▸ Task details
Retype the listing below exactly, beginning at the line that contains "The image size is (1288, 943)." and ending with its last line.

▸ Listed entries
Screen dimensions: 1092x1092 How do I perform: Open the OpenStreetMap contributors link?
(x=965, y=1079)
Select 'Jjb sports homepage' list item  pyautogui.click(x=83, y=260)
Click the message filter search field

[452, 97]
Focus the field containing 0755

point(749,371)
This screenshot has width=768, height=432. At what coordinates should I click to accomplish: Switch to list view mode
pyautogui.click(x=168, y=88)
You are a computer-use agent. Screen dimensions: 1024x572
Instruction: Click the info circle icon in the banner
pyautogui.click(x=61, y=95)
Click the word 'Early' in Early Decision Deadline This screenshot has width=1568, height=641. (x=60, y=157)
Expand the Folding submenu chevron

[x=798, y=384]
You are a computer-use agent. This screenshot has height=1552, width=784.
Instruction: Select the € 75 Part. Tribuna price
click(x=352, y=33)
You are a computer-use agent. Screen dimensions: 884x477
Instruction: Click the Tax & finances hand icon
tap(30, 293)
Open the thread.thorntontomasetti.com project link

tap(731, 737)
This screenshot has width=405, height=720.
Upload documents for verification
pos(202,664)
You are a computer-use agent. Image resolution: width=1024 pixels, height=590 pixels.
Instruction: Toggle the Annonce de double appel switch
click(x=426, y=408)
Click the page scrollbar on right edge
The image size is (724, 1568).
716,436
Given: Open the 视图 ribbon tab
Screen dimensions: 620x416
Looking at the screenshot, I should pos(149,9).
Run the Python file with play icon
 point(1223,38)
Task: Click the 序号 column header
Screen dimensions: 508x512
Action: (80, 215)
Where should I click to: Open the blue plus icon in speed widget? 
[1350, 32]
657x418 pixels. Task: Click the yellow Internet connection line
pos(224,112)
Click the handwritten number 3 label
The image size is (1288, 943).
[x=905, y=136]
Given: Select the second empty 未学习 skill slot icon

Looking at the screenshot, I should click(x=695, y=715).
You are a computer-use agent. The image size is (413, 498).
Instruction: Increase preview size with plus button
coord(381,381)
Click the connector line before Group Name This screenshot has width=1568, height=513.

▸ Answer area
The image size is (1288, 943).
[x=905, y=136]
Given: Select the second empty 未学习 skill slot icon

Looking at the screenshot, I should click(x=695, y=715).
You are a computer-use agent. The image size is (413, 498).
Instruction: Increase preview size with plus button
coord(381,381)
Click the connector line before Group Name This screenshot has width=1568, height=513.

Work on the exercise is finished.